What this task involves: Copy down the listing below exactly, please, including every line.
━━━━━━━━
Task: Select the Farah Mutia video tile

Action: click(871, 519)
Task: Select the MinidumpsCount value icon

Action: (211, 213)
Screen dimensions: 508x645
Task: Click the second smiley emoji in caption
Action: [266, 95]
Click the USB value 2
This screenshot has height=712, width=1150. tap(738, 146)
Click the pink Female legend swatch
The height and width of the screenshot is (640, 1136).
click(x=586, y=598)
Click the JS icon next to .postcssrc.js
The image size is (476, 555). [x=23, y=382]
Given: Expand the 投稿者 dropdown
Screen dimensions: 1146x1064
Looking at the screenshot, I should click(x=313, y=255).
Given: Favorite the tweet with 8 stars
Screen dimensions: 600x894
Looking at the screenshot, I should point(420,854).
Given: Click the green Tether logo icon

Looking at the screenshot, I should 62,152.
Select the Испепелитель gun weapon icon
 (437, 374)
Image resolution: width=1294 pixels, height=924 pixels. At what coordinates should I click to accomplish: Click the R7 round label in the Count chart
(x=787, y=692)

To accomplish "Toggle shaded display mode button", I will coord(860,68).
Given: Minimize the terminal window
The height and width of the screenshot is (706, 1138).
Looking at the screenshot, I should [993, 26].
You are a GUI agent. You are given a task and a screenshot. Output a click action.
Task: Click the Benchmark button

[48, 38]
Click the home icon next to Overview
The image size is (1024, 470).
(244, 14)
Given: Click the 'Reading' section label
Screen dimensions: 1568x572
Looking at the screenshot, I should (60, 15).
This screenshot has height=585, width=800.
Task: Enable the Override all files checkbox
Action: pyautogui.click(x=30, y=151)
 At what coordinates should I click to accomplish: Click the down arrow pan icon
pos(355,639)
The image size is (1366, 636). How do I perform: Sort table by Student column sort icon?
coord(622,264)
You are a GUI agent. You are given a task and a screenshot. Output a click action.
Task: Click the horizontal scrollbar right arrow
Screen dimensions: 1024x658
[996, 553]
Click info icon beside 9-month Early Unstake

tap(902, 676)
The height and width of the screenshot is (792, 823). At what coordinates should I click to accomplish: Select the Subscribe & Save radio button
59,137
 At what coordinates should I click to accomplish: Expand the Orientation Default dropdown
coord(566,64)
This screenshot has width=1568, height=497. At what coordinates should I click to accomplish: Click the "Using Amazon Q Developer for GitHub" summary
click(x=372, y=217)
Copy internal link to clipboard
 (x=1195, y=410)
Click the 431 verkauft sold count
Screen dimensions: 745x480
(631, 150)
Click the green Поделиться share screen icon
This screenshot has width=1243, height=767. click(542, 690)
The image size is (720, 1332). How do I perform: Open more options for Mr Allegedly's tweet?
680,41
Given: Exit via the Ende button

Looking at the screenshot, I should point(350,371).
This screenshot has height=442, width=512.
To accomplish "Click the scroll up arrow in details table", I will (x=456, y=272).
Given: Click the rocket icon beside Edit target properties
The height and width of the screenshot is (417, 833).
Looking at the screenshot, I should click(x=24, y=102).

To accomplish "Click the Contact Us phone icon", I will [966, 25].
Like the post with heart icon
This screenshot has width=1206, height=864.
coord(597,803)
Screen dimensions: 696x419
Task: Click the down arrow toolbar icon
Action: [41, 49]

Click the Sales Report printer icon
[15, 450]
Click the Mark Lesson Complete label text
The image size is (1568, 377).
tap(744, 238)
━━━━━━━━
Task answer:
Task: Select the Farah Mutia video tile

Action: click(871, 519)
Task: Select the MinidumpsCount value icon

Action: (211, 213)
Screen dimensions: 508x645
Task: Click the second smiley emoji in caption
Action: [266, 95]
Click the USB value 2
This screenshot has height=712, width=1150. tap(738, 146)
Click the pink Female legend swatch
The height and width of the screenshot is (640, 1136).
click(x=586, y=598)
Click the JS icon next to .postcssrc.js
The image size is (476, 555). [x=23, y=382]
Given: Expand the 投稿者 dropdown
Screen dimensions: 1146x1064
Looking at the screenshot, I should click(x=313, y=255).
Given: Favorite the tweet with 8 stars
Screen dimensions: 600x894
Looking at the screenshot, I should point(420,854).
Given: Click the green Tether logo icon

Looking at the screenshot, I should 62,152.
Select the Испепелитель gun weapon icon
 (437, 374)
Image resolution: width=1294 pixels, height=924 pixels. At what coordinates should I click to accomplish: Click the R7 round label in the Count chart
(x=787, y=692)

To accomplish "Toggle shaded display mode button", I will coord(860,68).
Given: Minimize the terminal window
The height and width of the screenshot is (706, 1138).
Looking at the screenshot, I should [993, 26].
You are a GUI agent. You are given a task and a screenshot. Output a click action.
Task: Click the Benchmark button

[48, 38]
Click the home icon next to Overview
The image size is (1024, 470).
(244, 14)
Given: Click the 'Reading' section label
Screen dimensions: 1568x572
Looking at the screenshot, I should (60, 15).
This screenshot has height=585, width=800.
Task: Enable the Override all files checkbox
Action: pyautogui.click(x=30, y=151)
 At what coordinates should I click to accomplish: Click the down arrow pan icon
pos(355,639)
The image size is (1366, 636). How do I perform: Sort table by Student column sort icon?
coord(622,264)
You are a GUI agent. You are given a task and a screenshot. Output a click action.
Task: Click the horizontal scrollbar right arrow
Screen dimensions: 1024x658
[996, 553]
Click info icon beside 9-month Early Unstake

tap(902, 676)
The height and width of the screenshot is (792, 823). At what coordinates should I click to accomplish: Select the Subscribe & Save radio button
59,137
 At what coordinates should I click to accomplish: Expand the Orientation Default dropdown
coord(566,64)
This screenshot has width=1568, height=497. At what coordinates should I click to accomplish: Click the "Using Amazon Q Developer for GitHub" summary
click(x=372, y=217)
Copy internal link to clipboard
 (x=1195, y=410)
Click the 431 verkauft sold count
Screen dimensions: 745x480
(631, 150)
Click the green Поделиться share screen icon
This screenshot has width=1243, height=767. click(542, 690)
The image size is (720, 1332). How do I perform: Open more options for Mr Allegedly's tweet?
680,41
Given: Exit via the Ende button

Looking at the screenshot, I should point(350,371).
This screenshot has height=442, width=512.
To accomplish "Click the scroll up arrow in details table", I will (x=456, y=272).
Given: Click the rocket icon beside Edit target properties
The height and width of the screenshot is (417, 833).
Looking at the screenshot, I should click(x=24, y=102).

To accomplish "Click the Contact Us phone icon", I will [966, 25].
Like the post with heart icon
This screenshot has width=1206, height=864.
coord(597,803)
Screen dimensions: 696x419
Task: Click the down arrow toolbar icon
Action: [41, 49]

Click the Sales Report printer icon
[15, 450]
Click the Mark Lesson Complete label text
The image size is (1568, 377).
tap(744, 238)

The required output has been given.